Na volta, Elisa decidiu ir direto para casa, já que dissera a Konstantinos que não estava bem. Além disso, pensou, bastante satisfeita, a salamandra ocuparia o resto do seu dia.

Pouco depois do entardecer, quando Elisa já estava com os olhos e as mãos cansados de tanto fazer anotações,uma batida soou na porta e ela sentiu um temor irracional de que fosse Petros com um grupo de soldados para confrontá-la sobre sua relação com Kagaho.

Contudo, foi a voz de Regulus que ela ouviu do outro lado, chamando-a.

— Você voltou! – ela correu até a porta e a abriu de uma vez só.

— Antes do que eu esperava – ele encolheu os ombros e entrou.

— O que houve?

Regulus sentou em uma cadeira e Elisa acendeu algumas velas, já que a escuridão se anunciava com o pôr-do-sol.

— Na verdade correu tudo diferente do planejado, eu nem cheguei a lutar.

— Então aquela barreira do sono não tinha quebrado?

— Tinha sim, mas o castelo tinha outra barreira. Sísifo nos mandou aguardar um sinal – ele tirou o elmo e o revirou distraidamente entre as mãos.

— E então?

— Foi uma história bem confusa.Os Cavaleiros de Áries e de Libra lutaram diretamente com Hades, junto com o Grande Mestre e parece que o Cavaleiro de Pégaso também. Eles conseguiram destruir o castelo, mas agora Hades foi para o céu.

— Como assim o céu?

— Uma escada gigantesca surgiu e ele subiu até o céu, bem na nossa frente. E agora nós temos que descobrir uma maneira de chegar lá.

— Pelo menos todos voltaram bem, não é?  - ela tentou se mostrar otimista.

— Na verdade nem todos. O Cavaleiro de Libra e o Mestre foram mortos por Hades.

— Isso é terrível.

Estranhamente, mesmo não sendo próxima dos dois, Elisa sentiu os olhos marejarem.

— Você ficou triste – ele comentou, surpreso.

— É que são tantas perdas – ela enxugou os olhos.

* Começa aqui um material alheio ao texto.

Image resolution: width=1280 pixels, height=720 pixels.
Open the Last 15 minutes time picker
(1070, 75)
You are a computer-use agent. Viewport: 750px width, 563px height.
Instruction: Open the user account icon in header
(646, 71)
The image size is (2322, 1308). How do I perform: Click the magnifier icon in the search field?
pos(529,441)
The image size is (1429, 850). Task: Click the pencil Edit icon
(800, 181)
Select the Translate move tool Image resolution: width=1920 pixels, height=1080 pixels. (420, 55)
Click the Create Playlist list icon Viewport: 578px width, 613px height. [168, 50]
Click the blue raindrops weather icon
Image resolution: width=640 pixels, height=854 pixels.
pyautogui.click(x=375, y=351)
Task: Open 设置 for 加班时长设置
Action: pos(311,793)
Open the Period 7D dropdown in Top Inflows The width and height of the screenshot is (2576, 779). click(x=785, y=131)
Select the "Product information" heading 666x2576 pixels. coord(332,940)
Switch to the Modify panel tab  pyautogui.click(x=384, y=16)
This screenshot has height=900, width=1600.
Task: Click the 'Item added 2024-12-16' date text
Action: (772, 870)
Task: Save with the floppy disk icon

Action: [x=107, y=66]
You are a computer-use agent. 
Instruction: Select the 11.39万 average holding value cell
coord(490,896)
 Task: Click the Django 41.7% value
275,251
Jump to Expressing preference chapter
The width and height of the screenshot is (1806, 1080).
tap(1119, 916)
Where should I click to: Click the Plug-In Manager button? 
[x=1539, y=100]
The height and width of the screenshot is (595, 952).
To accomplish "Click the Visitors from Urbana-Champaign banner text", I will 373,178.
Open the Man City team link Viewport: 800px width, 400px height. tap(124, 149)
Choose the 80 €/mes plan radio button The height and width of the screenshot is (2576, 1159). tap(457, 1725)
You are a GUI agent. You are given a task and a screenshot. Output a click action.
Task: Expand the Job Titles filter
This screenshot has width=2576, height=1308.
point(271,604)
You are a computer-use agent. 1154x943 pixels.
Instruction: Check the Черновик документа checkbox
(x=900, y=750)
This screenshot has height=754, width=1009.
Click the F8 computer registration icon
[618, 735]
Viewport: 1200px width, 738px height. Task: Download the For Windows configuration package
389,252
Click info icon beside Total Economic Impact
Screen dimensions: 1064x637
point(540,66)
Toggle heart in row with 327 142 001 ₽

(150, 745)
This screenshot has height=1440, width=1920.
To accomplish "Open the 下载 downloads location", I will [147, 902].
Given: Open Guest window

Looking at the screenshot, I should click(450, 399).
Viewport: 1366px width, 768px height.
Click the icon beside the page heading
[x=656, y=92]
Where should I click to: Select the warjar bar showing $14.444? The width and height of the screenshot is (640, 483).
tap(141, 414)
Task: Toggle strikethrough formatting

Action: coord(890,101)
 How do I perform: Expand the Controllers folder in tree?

— Mas não se preocupe. Nós vamos encontrar uma maneira de chegar até Hades e acabar com isso de uma vez por todas – ele cerrou o punho, cheio de determinação e recolocou o elmo – Eu vim aqui te avisar para você não ficar preocupada.

— Já vai? – ela o observou levantar.

— Tenho que ir. Agora preciso ficar sempre a postos, mais do que nunca.

— É verdade – ela sorriu. – Depois que vocês vencerem essa guerra, teremos todo o tempo do mundo para conversar.

A verdade é que ela queria muito acreditar naquilo.